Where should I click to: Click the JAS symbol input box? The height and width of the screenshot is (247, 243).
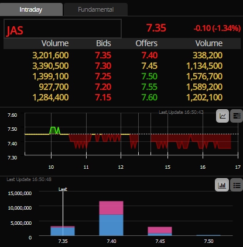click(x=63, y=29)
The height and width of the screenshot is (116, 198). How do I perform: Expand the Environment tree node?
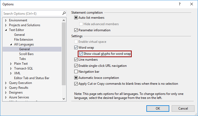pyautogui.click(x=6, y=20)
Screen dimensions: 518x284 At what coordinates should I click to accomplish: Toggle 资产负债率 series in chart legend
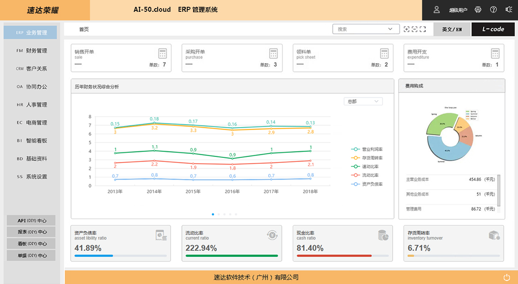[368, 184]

-=-=-=-=-

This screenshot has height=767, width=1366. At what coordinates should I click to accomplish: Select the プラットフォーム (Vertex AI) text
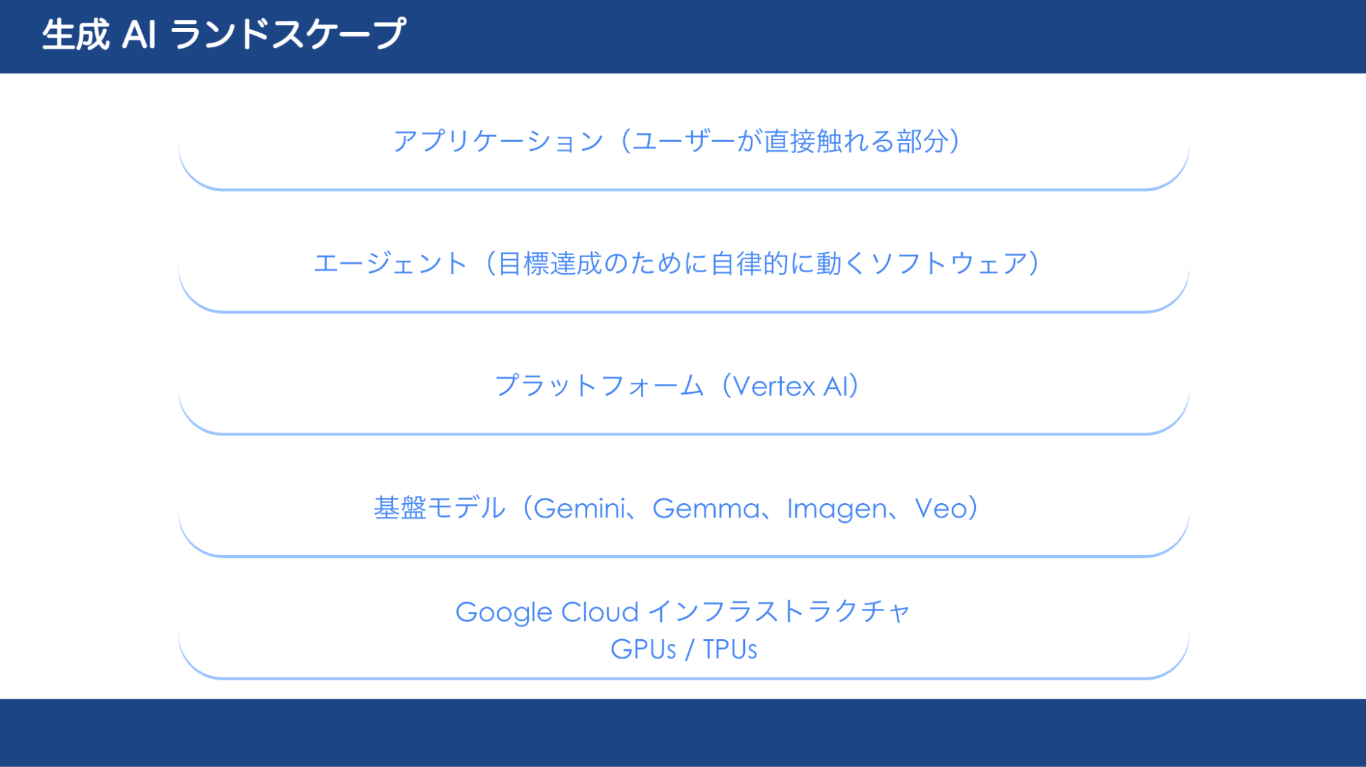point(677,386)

-=-=-=-=-

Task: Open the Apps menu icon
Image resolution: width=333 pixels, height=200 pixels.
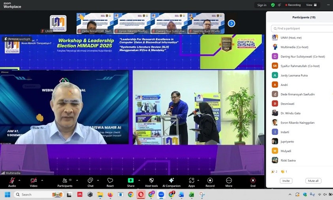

-=-=-=-=-

* [HOW TO COMPLETE THIS TASK]: Once the line with "Task: Open the Apps menu icon" is found in the records above, print exactly that line and every line after it through the line with "Image resolution: width=333".

* [SOLUTION FOR THIS EXERCISE]:
Task: Open the Apps menu icon
Image resolution: width=333 pixels, height=200 pixels.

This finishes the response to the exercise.